Compute sanitizer racecheck bug with cg::thread_block_tile for tile size > 32

samkawtikwar · September 24, 2024, 5:24pm

The compute-sanitizer racecheck tool seems to have a bug with tilesize > 32. It reports false positive errors even though there is tile.sync.

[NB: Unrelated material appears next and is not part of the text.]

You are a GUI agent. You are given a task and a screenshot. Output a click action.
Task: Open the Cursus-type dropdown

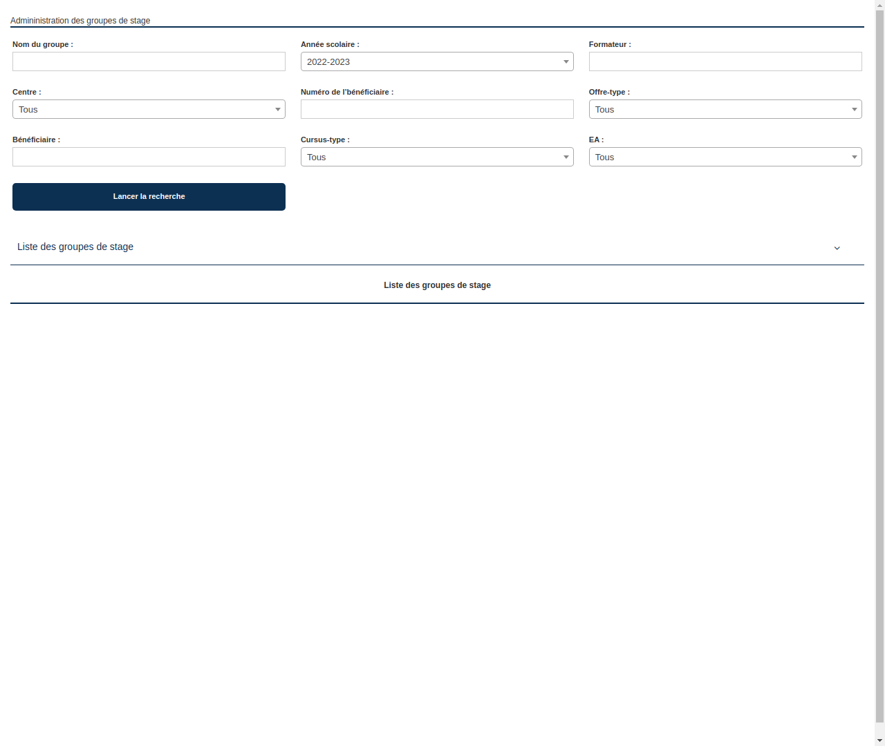pos(437,157)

A minimum working example would be:

// Kernel to perform reduction using tiles
template <typename Op>
__global__ void reduceKernel(float *input, float *output, int numElements, Op operation)
{
  int tid = blockIdx.x * blockDim.x + threadIdx.x;

  __shared__ float S;
  cg::thread_block cta = cg::this_thread_block();
  cg::thread_block_tile<TileSize> tile = cg::tiled_partition<TileSize>(cta);

  float value = (tid < numElements) ? input[tid] : 0.0f;

  // Perform tile-based reduction
  const uint group_rank = tid / TileSize;

  if (group_rank == 0)
  {
    value = tileReduce(tile, value, operation); // a function for reduction uses tile.shfl_down
    if (tile.thread_rank() == 0)
    {
      *output = value;
      S = value;
    }
    tile.sync();
  }
  if (group_rank == 0 && tile.thread_rank() == 0)
  {
    printf("S is %f\n", S);
  }
}

If I perform compute-sanitizer --tool racecheck on this kernel with TileSize > 32. Compute-sanitizer reports a false race error between write and read operations on S. It is clearly false since there is a tile.sync() operation between them. The error goes away when TileSize <= 32.

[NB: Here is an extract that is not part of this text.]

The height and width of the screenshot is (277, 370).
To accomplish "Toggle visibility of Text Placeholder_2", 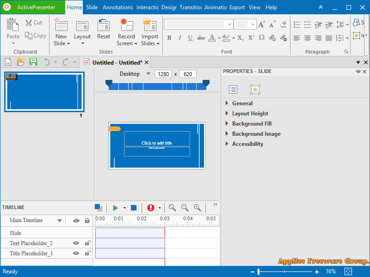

The result from the code is correct, so I think it is not an error with the thread_block_tile class but just a bug in the compute-sanitizer racecheck tool.

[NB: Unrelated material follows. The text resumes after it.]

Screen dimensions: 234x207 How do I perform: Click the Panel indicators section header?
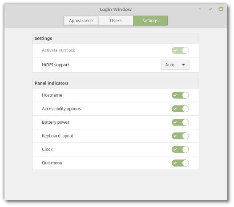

aladram · September 24, 2024, 5:35pm

Can you provide a complete reproduction example? Tile size should be no more than 32 (size of a warp in CUDA), and the compiler should refuse to compile code using shfl_down if that is not the case. Example below with tile size set to 64:

test.cu(20): error: class "cooperative_groups::__v1::thread_block_tile<64U, void>" has no member "shfl_down"
          value = operation(value, tile.shfl_down(value, offset));
                                        ^

1 error detected in the compilation of "test.cu".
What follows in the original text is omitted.